Dataset entries:

++++++

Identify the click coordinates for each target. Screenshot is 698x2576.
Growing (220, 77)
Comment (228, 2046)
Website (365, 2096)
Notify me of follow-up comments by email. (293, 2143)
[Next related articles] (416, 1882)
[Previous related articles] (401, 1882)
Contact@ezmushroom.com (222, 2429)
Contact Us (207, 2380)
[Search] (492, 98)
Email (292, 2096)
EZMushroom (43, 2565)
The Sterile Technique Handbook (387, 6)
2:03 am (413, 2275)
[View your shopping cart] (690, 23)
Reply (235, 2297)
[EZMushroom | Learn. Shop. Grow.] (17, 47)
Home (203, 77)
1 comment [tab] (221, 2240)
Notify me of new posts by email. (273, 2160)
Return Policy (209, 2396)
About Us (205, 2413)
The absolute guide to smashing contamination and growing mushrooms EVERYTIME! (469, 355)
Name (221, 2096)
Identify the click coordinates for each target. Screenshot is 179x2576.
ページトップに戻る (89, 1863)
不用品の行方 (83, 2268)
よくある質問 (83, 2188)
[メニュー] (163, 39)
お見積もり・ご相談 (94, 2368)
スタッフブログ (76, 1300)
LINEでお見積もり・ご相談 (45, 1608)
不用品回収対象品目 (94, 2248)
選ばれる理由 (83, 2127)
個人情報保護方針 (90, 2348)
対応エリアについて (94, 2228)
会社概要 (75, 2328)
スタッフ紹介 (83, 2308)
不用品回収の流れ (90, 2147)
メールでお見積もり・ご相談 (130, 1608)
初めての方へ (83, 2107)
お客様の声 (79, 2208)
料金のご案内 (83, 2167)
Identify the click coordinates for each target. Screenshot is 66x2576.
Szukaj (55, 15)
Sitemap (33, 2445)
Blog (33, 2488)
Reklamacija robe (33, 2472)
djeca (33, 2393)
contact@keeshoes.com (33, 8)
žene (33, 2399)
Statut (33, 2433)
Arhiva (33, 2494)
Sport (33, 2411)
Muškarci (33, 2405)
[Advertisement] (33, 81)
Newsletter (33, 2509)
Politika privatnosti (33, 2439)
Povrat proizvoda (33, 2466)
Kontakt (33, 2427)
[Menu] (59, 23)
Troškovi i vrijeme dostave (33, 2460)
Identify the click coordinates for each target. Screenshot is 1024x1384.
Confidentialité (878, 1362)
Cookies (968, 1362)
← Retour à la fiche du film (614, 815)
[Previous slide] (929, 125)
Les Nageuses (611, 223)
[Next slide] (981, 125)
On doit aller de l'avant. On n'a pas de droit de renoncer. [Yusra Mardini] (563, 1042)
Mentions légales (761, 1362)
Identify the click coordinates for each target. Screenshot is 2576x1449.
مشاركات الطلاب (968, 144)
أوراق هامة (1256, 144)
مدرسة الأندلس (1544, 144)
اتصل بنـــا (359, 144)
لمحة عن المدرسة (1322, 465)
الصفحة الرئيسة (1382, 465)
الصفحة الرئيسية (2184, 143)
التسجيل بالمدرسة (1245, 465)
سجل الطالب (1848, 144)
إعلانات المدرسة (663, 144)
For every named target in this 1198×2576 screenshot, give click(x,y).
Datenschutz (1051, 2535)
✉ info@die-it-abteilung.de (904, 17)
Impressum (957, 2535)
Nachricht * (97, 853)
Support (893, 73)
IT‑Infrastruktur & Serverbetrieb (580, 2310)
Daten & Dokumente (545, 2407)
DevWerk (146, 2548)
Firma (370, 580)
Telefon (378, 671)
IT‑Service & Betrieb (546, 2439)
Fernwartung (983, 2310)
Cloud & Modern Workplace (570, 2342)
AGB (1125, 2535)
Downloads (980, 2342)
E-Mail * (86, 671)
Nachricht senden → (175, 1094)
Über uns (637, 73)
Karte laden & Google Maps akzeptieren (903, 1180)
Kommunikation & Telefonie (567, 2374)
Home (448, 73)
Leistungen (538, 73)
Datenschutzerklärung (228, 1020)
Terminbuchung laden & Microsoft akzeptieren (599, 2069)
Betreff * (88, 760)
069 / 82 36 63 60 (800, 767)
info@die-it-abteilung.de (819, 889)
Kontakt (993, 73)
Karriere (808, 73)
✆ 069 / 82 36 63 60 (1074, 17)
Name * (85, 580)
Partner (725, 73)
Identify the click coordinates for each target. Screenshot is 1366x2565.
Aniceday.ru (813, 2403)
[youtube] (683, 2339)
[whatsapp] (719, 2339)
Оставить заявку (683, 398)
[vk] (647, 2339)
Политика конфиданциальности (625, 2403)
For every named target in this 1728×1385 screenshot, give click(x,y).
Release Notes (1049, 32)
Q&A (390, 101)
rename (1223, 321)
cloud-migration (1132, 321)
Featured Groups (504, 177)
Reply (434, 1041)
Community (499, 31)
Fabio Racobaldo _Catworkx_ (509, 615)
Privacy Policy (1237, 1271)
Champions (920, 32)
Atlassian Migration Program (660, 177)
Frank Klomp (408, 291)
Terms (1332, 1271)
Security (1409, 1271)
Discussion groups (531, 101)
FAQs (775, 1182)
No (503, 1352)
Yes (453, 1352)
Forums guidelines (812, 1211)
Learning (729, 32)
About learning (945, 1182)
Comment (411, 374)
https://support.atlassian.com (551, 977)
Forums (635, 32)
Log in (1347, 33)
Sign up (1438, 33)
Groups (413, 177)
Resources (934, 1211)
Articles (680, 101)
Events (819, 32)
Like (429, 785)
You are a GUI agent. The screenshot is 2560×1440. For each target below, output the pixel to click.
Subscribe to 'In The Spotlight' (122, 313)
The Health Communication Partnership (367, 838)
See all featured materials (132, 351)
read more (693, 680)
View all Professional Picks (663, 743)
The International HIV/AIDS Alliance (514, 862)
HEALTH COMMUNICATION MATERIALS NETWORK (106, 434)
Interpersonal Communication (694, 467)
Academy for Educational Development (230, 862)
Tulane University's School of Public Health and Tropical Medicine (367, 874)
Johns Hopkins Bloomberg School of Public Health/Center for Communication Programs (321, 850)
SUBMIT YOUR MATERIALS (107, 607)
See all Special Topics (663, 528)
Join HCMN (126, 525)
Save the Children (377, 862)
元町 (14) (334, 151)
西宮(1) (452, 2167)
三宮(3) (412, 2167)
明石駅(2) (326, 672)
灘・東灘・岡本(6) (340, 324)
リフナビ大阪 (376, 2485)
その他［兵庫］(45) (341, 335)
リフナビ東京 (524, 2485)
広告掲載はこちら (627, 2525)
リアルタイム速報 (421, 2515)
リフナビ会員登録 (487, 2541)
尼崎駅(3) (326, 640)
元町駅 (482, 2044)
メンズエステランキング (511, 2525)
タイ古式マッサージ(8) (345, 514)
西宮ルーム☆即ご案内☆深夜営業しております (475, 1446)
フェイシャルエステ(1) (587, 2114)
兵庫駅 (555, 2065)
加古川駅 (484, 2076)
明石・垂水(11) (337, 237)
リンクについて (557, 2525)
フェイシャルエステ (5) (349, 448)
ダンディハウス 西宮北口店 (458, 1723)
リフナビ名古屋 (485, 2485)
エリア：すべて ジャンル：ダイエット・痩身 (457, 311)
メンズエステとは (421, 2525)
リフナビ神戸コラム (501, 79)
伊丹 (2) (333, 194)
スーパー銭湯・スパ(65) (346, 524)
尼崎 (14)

++++++

| What the exercise asks |
Look back at the entries above. Retype the line with "スタッフ紹介 (83, 2308)", the line with "Les Nageuses (611, 223)", and all lines in between.

| Output for this exercise |
スタッフ紹介 (83, 2308)
不用品回収の流れ (90, 2147)
メールでお見積もり・ご相談 (130, 1608)
初めての方へ (83, 2107)
お客様の声 (79, 2208)
料金のご案内 (83, 2167)
Identify the click coordinates for each target. Screenshot is 66x2576.
Szukaj (55, 15)
Sitemap (33, 2445)
Blog (33, 2488)
Reklamacija robe (33, 2472)
djeca (33, 2393)
contact@keeshoes.com (33, 8)
žene (33, 2399)
Statut (33, 2433)
Arhiva (33, 2494)
Sport (33, 2411)
Muškarci (33, 2405)
[Advertisement] (33, 81)
Newsletter (33, 2509)
Politika privatnosti (33, 2439)
Povrat proizvoda (33, 2466)
Kontakt (33, 2427)
[Menu] (59, 23)
Troškovi i vrijeme dostave (33, 2460)
Identify the click coordinates for each target. Screenshot is 1024x1384.
Confidentialité (878, 1362)
Cookies (968, 1362)
← Retour à la fiche du film (614, 815)
[Previous slide] (929, 125)
Les Nageuses (611, 223)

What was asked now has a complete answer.